WASHINGTON — New legislation introduced in the Senate would require the Justice Department to establish guidelines for the Federal Bureau of Prisons and state correctional systems to notify families of incarcerated individuals if their loved one has a serious illness, life-threatening injury or if they die behind bars.
The bill – introduced by Sens. Jon Ossoff, D-Ga., and John Kennedy, R-La. — is the latest step by members of Congress to strengthen oversight of the federal prison system.
Thursday’s introduction of the bill comes more than two years after The Associated Press reported how the Federal Bureau of Prisons ignored its internal guidelines and failed to notify the families of seriously ill coronavirus inmates as the virus raged in federal prisons across the United States. And it follows reports of similar behavior in state prisons across the US.

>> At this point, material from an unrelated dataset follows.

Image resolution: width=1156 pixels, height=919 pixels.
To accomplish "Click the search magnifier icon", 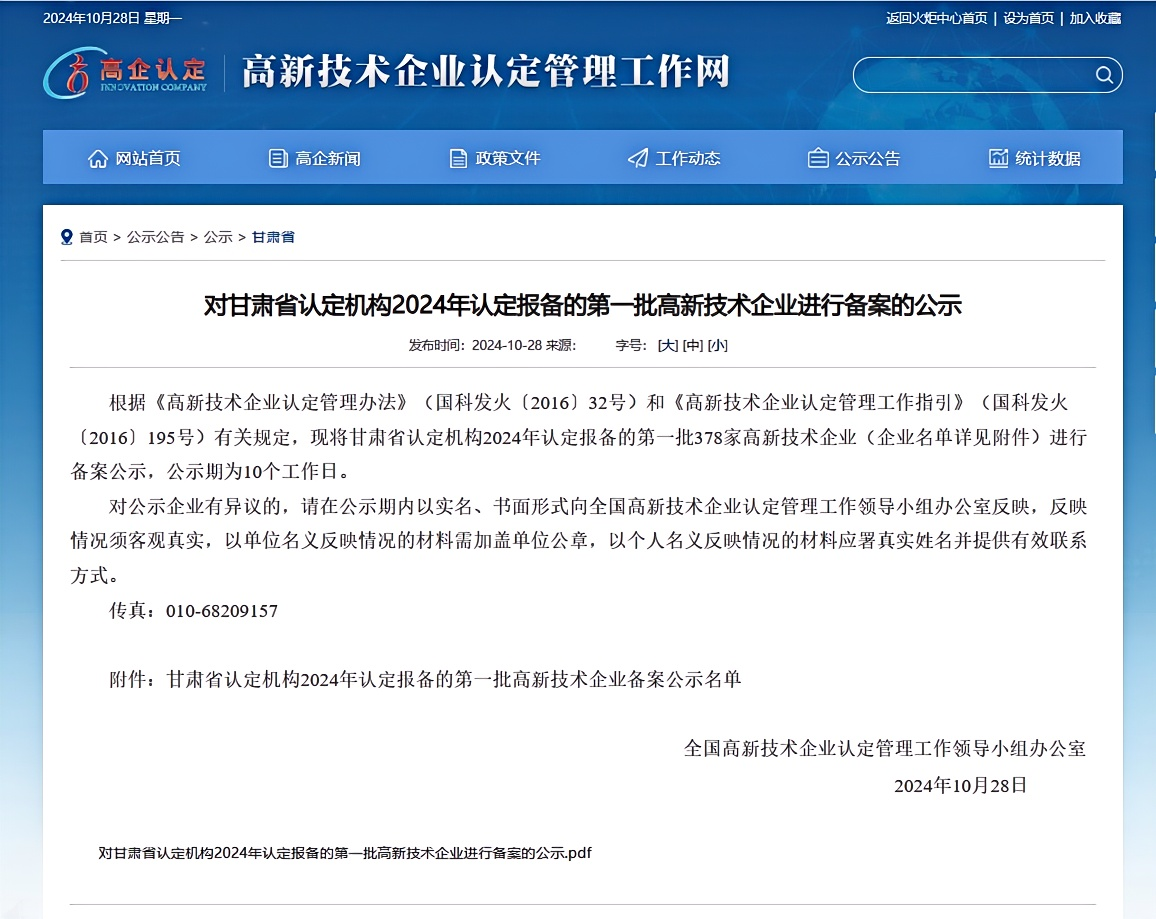I will [1104, 75].
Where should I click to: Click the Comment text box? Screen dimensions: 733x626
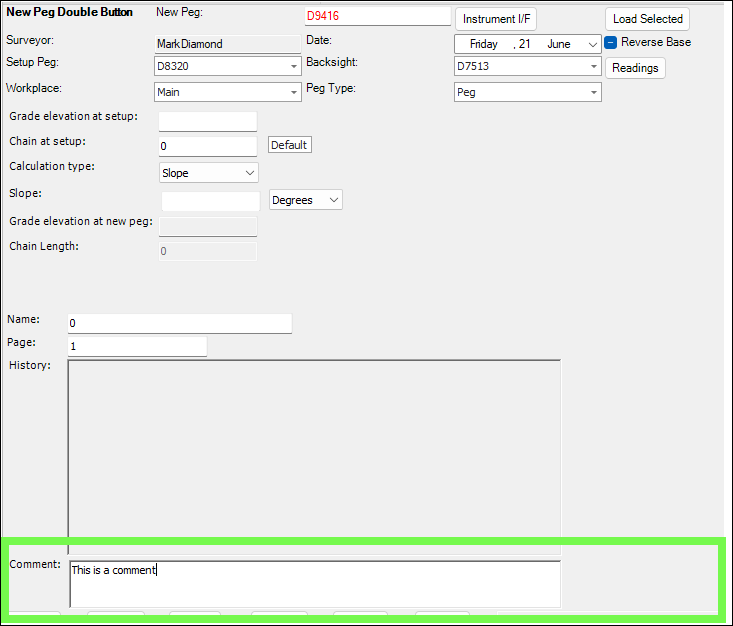(315, 583)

AP reports on the federal prison system have revealed layer upon layer of abuse, neglect and leadership missteps within the Bureau of Prisons – including rampant sexual abuse by workers, severe shortages understaffing, inmate escapes and mishandling of the covid-19 pandemic — leading directly to the agency’s director announcing his resignation earlier this year.
The bill, known as the Family Notification of Death, Injury, or Illness in Custody Act of 2022, aims to ensure that families receive timely notifications if their family members suffer serious health complications.
In April 2020, the AP reported that officials at FCI Terminal Island, a federal prison in Los Angeles, deviated from policy and chose not to call the family of 59-year-old Michael Fleming, who was hospitalized and put on a ventilator after being diagnosed with covid-19. The only call his son received was on the day of his father’s death, from a prison chaplain asking if the body should be cremated and where the ashes should be sent.
Fleming learned of his father’s cause of death from an AP reporter. Bureau of Prisons policy required prison officials to “promptly” notify the family of inmates who have serious illnesses. The agency defended its decision at the time, saying it had “discretion when making notifications.”
“Not having the opportunity to say goodbye — that would have been invaluable,” the younger Fleming said in an interview with the AP in 2020. “We will never have that chance.”
“Too often the families of those incarcerated are never informed of a serious illness, life-threatening injury or even the death of a loved one behind bars. That is why we have introduced this reform legislation bipartisan,” Ossoff said in a statement to the AP.
Kennedy said families “have a right to know about the well-being of their loved ones, and our bill would just make that happen.”
Ossoff has lobbied repeatedly for increased transparency in the federal prison system and is part of a growing group of lawmakers pushing to require the director of the Bureau of Prisons to be confirmed by the Senate.